Reformed Protestants No Longer See Images as Idolatrous
The visual and the word go hand in hand as some pastors see possibility in connecting pictures with worship.
By G. Jeffrey Macdonald, Religion News Service | posted 12/01/2004 12:00AM
As an evangelical preacher, the Rev. Bruce Marcey belongs to a sermon-centered spiritual tradition that took root nearly 500 years ago with the Bible, the pulpit, and the elimination of all distractionsincluding art.
Imagine how shocked his forebears might be to see what Marcey does with visual images each week at Warehouse 242, the loft-style church in Charlotte, North Carolina, where he serves as lead pastor. In his view, no worship service is complete until the congregation has pondered not just the Word proclaimed but also the Word illustrated through a homegrown photograph, painting, or film clip.
"We believe the Reformers missed something big," says Marcey, a doctoral candidate in visual rhetoric at Regent University in Virginia Beach, Va. "When we limit the gospel message to the written and spoken text, we short-circuit it. We truncate it
The soul is moved by more things than the word."
Marcey's church is not alone. Across the nation, visual images are fast becoming a part of religious life for millions of Reformed Protestant Christians whose tradition has for centuries regarded pictures with great suspicion. Wariness of the image's power to become an idol, or otherwise deceive a lost soul, has largely given way to confidence in the power of images to reach souls for the good.
Claiming lineage in the Reformed tradition means tracing a spiritual ancestry through John Calvin, the 16th century Geneva theologian whose Institutes of the Christian Religion has endured for centuries as a guiding vision for a church purified Protestant-style. Through the centuries, splinter groups have made Reformed Protestantism into a vast tent with such American incarnations as Presbyterians, Baptists, Congregationalists and many non-denominational evangelicals.
Examples of a growing confidence in images span the spectrum of Reformed religious life.
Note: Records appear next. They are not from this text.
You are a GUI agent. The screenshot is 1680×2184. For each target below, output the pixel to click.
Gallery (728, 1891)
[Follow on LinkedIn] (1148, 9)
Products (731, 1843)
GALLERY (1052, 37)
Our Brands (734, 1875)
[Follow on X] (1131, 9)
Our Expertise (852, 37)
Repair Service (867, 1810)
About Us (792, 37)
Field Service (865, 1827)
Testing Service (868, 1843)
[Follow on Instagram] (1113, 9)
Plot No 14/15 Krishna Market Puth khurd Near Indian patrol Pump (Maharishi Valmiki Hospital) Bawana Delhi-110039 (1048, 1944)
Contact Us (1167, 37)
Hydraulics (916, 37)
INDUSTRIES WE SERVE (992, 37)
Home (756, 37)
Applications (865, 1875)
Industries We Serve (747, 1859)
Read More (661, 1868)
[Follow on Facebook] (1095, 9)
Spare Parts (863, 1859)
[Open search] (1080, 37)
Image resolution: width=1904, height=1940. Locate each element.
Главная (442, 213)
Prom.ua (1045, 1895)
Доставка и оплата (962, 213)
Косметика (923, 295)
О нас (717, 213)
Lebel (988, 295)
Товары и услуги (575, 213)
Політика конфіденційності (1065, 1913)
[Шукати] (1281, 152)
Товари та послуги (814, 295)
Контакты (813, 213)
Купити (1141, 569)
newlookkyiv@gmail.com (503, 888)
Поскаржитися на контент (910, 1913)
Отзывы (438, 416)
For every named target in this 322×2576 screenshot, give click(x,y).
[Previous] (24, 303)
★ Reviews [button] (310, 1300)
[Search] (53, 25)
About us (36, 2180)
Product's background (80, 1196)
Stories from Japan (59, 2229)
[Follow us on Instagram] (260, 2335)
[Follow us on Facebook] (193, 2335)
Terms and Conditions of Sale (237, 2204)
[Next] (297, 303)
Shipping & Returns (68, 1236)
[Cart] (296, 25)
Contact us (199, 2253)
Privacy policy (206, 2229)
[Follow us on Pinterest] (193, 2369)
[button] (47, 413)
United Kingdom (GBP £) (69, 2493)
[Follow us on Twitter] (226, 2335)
- In the seminary: at Andover Newton Theological School, which trains future Reformed pastors in Newton, Mass., enrollment in the Worship, Theology and the Arts specialization track has jumped from five in 1999 to 46 in 2004.
- In the overseas mission field: Reformed Protestants and others who once relied on translated Bibles to convert indigenous peoples now routinely introduce Christianity through the "Jesus" film, which has so far seen translation into 858 languages.
- In small group ministries: the video-based Alpha Course has attracted more than one million North Americans over the past 10 years and is currently offered in more than 5,000 church and home settings, including some Reformed congregations.
Reformed Christians are examining what it means for them to seek God apart from the spoken and written word of Scripture. Answers vary, especially since the craze has touched both conservative evangelicals and liberal mainliners, who sometimes have different agendas for the use of images. But on at least one point, there is agreement: a longstanding hallmark of Reformed tradition is disappearing.
"Generally speaking, there has been a visual impoverishment of architecture and in terms of design across the Protestant spectrum in North America," said Quentin Schultze, professor of communication at Calvin College and author of High-Tech Worship? Using Presentational Technologies Wisely. "Now we're seeing a widespread acceptance of the visual in worship across the Protestant landscape
and the idea of an austere, pew-lined, wooden-floor sanctuary is disappearing."
In Calvin's day, Reformers invoked the second commandment's prohibition on graven images as they stormed Roman Catholic churches, smashed statues, and whitewashed the fine art on the walls. Among their concerns at the time, according to Schultze, was to thwart a widespread tendency to regard such images as idols or agents of supernatural force.